2 March 2022

“I want to make crossing borders easier”

Hildegard Schneider is set to say goodbye. As professor of European Migration Law and former dean of the Faculty of Law, her career coincided with the foundation and pioneering years of the law faculty. She herself made an important contribution to the profiling of Maastricht University as a ‘European’ university. “Now the university has to get ready for global challenges.”

hildegard schneider

Collaborating disciplines

Crossing national borders, too, requires collaboration between disciplines. “What struck me early on was that borders always give rise to problems in border regions. The coronavirus is no different. Member states have kept their healthcare systems to themselves, which in a crisis leads to absurd situations. National borders have been closed, when it might have been better to close the borders between provinces. Patient exchange abroad is fairly normal, but has been done on the sly during COVID-19. I want to make crossing borders easier for citizens.”
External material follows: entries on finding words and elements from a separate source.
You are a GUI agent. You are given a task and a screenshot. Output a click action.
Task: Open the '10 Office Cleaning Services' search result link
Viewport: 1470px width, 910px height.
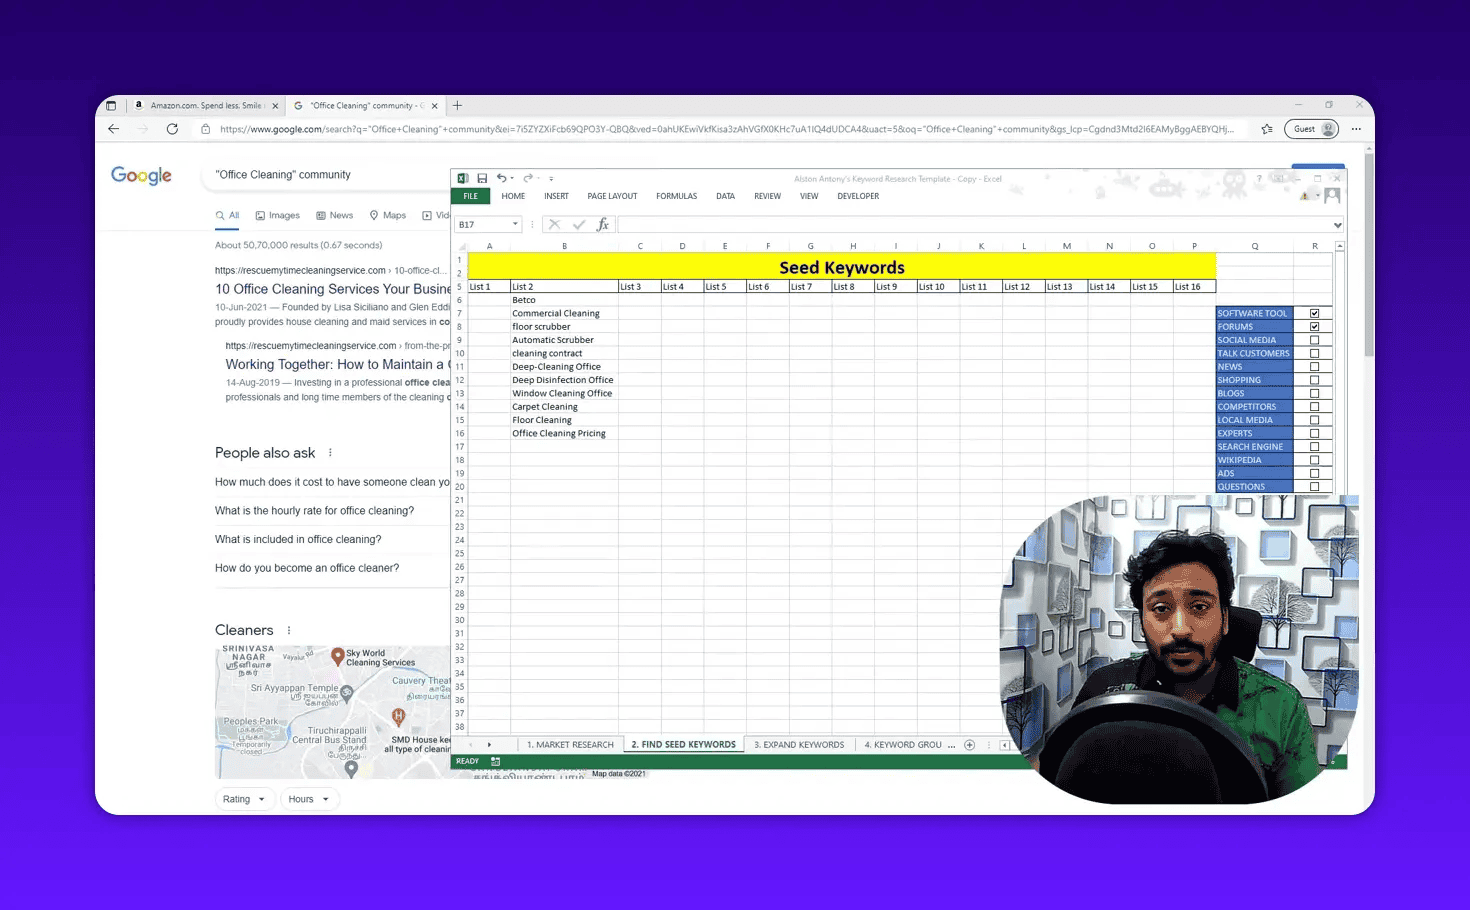click(331, 289)
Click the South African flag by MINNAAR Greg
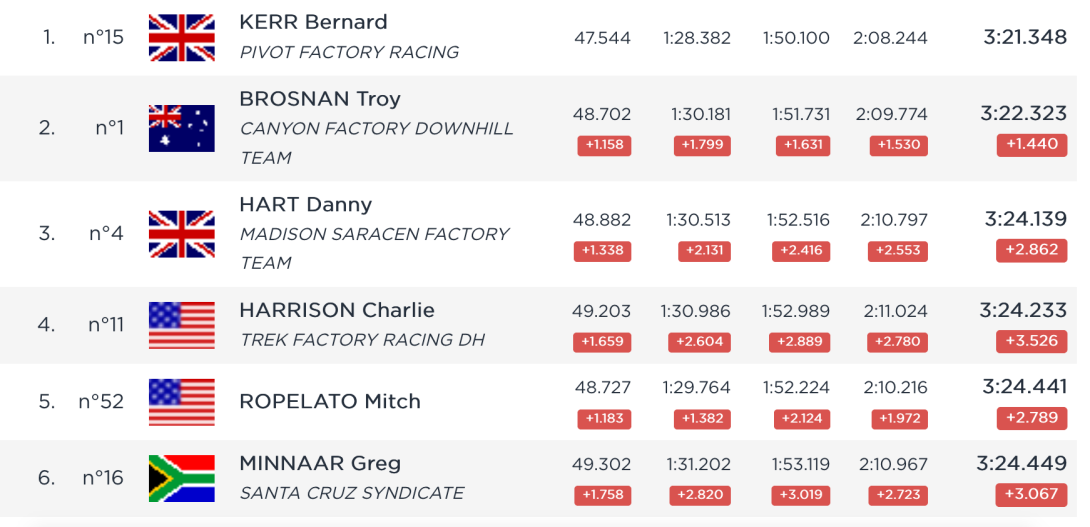1090x527 pixels. coord(181,478)
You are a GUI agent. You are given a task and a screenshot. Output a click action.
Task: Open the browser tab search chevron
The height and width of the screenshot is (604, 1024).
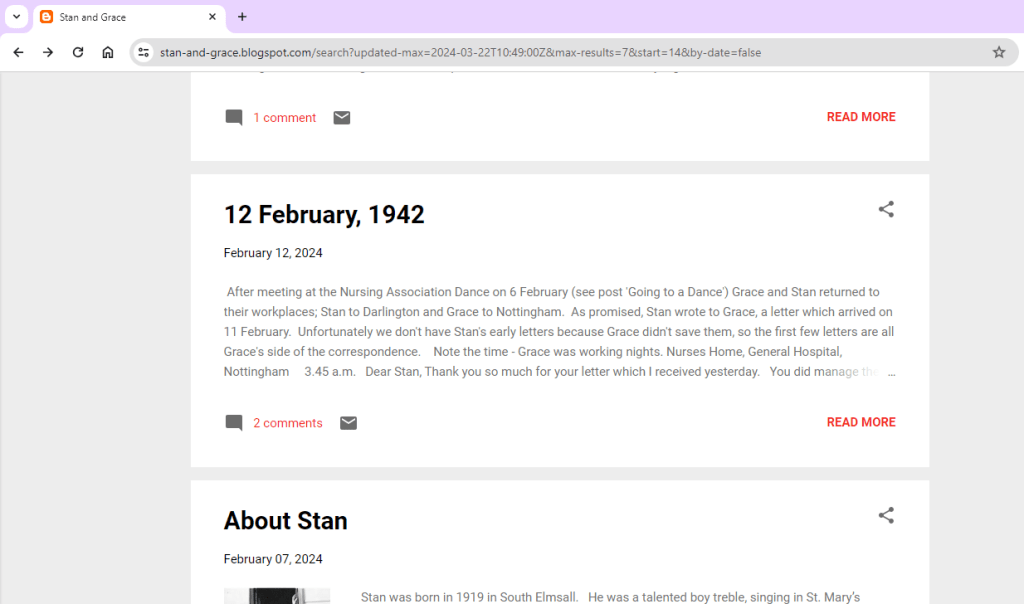click(15, 17)
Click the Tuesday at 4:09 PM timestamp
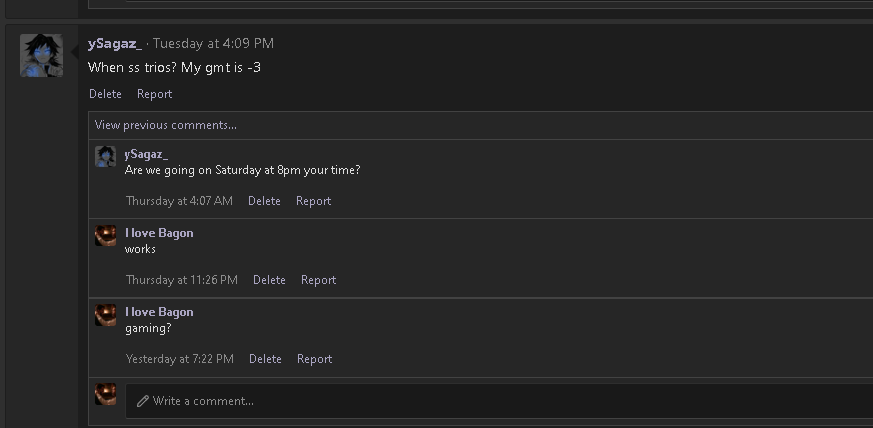This screenshot has height=428, width=873. click(213, 43)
With this in mind, Schneider initiated three multidisciplinary research groups. The Institute for Transnational and Euregional cross-border cooperation and Mobility (ITEM) is a spinoff of the Maastricht Centre for Citizenship, Migration and Development (MACIMIDE). Then there’s the Maastricht Centre for Arts and Culture, Conservation and Heritage (MACCH), which focuses on art and heritage from a multidisciplinary perspective. Which one is she most proud of? “That’s like asking which is your favourite child. I think all three are equally great.”

Now the university has to get ready for global challenges. Many legal fields are developing in this direction too. Take climate refugees—that’s a global problem. I’d like to see the study programme pay even more attention to the challenges of law and justice on a global scale

Highest scholarly award

hildegard schneider

Just as impossible to answer is the question as to which of her 33 PhD candidates she remembers best. She is willing to name the first two. For starters, Yoeri Michielsen won the Best Speaker Award at the European Law Moot Court Competition. “Yoeri’s dissertation was on the nazification and denazification of the Dutch, Belgian and Luxembourg judiciary, and he found that the Supreme Court was in the wrong. He obtained his PhD cum laude and received the Research Prize of the Praemium Erasmianum Foundation, the highest scholarly award in the humanities and social sciences.

“My second was an older lady who I figured was around 70. She was studying the recognition of diplomas and the legal status of interpreters and translators. The manuscript was approved, but I suggested holding off a little because European legislation was in the works. But she was keen to have the defence as soon as possible, and when I received her CV with her date of birth, I thought it must be a typo. It turned out that she was turning 85 the following month! No wonder she didn’t want to wait.”

hildegard schneider

Eating well

Schneider switches seamlessly between the present and the earliest days of the university, then still known as the Rijksuniversiteit Limburg. She talks about the founding of the law faculty in 1981 in the home of the dean, Job Cohen. About the inaugural lecture ‘Compare everything and keep the good’ by her husband René de Groot, a retired comparative law professor, which paved the way for the establishment of the European Law School. Then there was the Maastricht Treaty: “That was a huge stroke of luck for the city and the university. Maastricht was easiest to organise in terms of security, and the French president Mitterrand wanted to be able to eat well. It put Maastricht on the map, which triggered the university’s name change.”

Today, Schneider is genuinely worried about Europe, particularly the developments in Ukraine and Poland. But she sees European unification and European law as a foregone conclusion. “Now the university has to get ready for global challenges. Many legal fields are developing in this direction too. Take climate refugees—that’s a global problem. I’d like to see the study programme pay even more attention to the challenges of law and justice on a global scale.”